▸ Task prompt: Look through the entries for the string "page" and copy every line where it shows up.

##### Data

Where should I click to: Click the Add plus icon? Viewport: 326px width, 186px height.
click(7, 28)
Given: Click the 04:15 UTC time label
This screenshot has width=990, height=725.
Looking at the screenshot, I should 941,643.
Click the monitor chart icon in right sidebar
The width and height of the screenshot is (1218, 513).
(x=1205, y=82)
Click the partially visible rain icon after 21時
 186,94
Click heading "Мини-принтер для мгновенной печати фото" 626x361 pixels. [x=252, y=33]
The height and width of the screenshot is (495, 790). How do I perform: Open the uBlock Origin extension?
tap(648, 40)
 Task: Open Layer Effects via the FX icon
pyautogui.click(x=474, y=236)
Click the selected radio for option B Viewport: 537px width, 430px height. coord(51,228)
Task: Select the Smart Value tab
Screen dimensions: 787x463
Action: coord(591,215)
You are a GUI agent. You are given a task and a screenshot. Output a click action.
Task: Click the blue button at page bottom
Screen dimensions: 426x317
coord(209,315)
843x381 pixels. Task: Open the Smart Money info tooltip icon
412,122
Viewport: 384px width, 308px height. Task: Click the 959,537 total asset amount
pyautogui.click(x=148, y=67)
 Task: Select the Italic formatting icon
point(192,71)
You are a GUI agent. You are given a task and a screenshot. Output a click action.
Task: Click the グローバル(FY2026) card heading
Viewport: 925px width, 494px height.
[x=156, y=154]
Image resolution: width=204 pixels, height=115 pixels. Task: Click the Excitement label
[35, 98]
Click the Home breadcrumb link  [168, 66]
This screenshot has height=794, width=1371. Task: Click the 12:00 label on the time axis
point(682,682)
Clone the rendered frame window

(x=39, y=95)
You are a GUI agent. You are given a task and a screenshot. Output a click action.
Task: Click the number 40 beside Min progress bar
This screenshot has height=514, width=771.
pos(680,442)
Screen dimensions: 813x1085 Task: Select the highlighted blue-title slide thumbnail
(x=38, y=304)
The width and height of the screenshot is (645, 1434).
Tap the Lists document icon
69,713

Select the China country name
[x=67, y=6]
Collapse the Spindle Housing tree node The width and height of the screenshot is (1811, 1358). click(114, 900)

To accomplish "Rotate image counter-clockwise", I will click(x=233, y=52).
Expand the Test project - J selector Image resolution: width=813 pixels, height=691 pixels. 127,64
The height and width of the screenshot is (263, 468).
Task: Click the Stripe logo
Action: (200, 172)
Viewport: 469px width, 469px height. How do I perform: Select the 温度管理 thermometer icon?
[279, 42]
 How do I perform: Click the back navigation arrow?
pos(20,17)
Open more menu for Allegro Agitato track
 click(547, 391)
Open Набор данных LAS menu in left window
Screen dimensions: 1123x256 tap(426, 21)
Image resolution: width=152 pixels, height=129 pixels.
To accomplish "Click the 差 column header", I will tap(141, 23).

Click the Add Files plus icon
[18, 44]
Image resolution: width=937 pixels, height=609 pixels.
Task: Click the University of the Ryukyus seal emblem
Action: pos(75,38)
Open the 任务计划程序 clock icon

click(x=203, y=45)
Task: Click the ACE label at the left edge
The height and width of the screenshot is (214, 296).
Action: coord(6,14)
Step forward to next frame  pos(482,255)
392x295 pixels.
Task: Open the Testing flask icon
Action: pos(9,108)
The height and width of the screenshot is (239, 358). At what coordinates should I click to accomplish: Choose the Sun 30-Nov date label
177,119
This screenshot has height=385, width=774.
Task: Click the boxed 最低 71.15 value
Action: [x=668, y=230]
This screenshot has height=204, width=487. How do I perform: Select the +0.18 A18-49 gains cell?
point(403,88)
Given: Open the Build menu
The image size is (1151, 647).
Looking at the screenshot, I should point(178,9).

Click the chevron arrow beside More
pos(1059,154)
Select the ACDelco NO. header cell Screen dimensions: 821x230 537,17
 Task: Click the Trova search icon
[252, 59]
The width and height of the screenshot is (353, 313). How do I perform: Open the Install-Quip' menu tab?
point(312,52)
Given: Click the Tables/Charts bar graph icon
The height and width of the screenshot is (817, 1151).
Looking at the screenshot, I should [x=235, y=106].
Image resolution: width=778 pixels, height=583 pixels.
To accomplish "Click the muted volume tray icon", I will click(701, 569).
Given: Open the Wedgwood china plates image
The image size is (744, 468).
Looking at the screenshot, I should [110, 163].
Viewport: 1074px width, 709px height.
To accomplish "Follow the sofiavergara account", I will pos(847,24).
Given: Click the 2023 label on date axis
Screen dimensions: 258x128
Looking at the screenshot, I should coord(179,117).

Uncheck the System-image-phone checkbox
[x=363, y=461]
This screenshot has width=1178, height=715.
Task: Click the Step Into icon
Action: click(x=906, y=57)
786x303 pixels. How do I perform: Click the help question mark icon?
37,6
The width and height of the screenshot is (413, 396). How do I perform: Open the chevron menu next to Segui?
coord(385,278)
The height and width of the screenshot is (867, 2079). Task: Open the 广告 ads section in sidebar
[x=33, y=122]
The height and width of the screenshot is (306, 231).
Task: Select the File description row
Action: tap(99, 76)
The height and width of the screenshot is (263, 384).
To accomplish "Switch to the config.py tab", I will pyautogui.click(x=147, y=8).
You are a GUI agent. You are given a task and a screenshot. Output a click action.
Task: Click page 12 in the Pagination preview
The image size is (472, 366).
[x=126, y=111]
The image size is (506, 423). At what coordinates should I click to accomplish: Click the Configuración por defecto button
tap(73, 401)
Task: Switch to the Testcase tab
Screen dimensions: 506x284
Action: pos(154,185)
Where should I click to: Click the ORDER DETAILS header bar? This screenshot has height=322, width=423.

##########

▸ Answer to the problem:
Task: Click the blue button at page bottom
Task: Click page 12 in the Pagination preview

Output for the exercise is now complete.